WORK INSTRUCTIONS — The records that follow are to be repeated without alteration.

Recorded data
● ● ● ● ●

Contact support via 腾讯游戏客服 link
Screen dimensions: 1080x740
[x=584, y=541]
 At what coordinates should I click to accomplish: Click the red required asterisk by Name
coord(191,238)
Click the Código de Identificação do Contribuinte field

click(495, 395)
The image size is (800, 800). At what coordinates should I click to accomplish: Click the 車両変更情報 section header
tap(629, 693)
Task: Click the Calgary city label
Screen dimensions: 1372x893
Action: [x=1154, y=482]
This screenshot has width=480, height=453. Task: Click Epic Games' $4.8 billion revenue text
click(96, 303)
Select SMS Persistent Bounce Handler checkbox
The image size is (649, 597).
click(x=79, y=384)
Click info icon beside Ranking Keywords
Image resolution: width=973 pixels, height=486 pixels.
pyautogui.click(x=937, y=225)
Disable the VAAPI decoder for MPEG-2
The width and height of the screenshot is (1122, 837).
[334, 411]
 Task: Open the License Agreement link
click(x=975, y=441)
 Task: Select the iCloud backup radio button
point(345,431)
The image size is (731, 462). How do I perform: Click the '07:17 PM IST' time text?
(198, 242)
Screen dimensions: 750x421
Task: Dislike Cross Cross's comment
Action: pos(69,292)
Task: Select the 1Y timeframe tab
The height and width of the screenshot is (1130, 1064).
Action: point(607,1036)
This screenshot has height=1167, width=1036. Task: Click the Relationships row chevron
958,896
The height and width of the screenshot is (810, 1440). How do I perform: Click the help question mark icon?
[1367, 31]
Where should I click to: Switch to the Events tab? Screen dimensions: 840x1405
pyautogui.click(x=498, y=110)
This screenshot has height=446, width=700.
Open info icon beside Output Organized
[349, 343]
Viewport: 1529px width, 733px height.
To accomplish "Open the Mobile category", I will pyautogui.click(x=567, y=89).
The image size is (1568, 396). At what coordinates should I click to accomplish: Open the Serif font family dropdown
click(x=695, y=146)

● ● ● ● ●

PROBLEM SOLUTION —
Contact support via 腾讯游戏客服 link
Screen dimensions: 1080x740
[x=584, y=541]
 At what coordinates should I click to accomplish: Click the red required asterisk by Name
coord(191,238)
Click the Código de Identificação do Contribuinte field

click(495, 395)
The image size is (800, 800). At what coordinates should I click to accomplish: Click the 車両変更情報 section header
tap(629, 693)
Task: Click the Calgary city label
Screen dimensions: 1372x893
Action: [x=1154, y=482]
This screenshot has width=480, height=453. Task: Click Epic Games' $4.8 billion revenue text
click(96, 303)
Select SMS Persistent Bounce Handler checkbox
The image size is (649, 597).
click(x=79, y=384)
Click info icon beside Ranking Keywords
Image resolution: width=973 pixels, height=486 pixels.
pyautogui.click(x=937, y=225)
Disable the VAAPI decoder for MPEG-2
The width and height of the screenshot is (1122, 837).
[334, 411]
 Task: Open the License Agreement link
click(x=975, y=441)
 Task: Select the iCloud backup radio button
point(345,431)
The image size is (731, 462). How do I perform: Click the '07:17 PM IST' time text?
(198, 242)
Screen dimensions: 750x421
Task: Dislike Cross Cross's comment
Action: pos(69,292)
Task: Select the 1Y timeframe tab
The height and width of the screenshot is (1130, 1064).
Action: point(607,1036)
This screenshot has height=1167, width=1036. Task: Click the Relationships row chevron
958,896
The height and width of the screenshot is (810, 1440). How do I perform: Click the help question mark icon?
[1367, 31]
Where should I click to: Switch to the Events tab? Screen dimensions: 840x1405
pyautogui.click(x=498, y=110)
This screenshot has height=446, width=700.
Open info icon beside Output Organized
[349, 343]
Viewport: 1529px width, 733px height.
To accomplish "Open the Mobile category", I will pyautogui.click(x=567, y=89).
The image size is (1568, 396). At what coordinates should I click to accomplish: Open the Serif font family dropdown
click(x=695, y=146)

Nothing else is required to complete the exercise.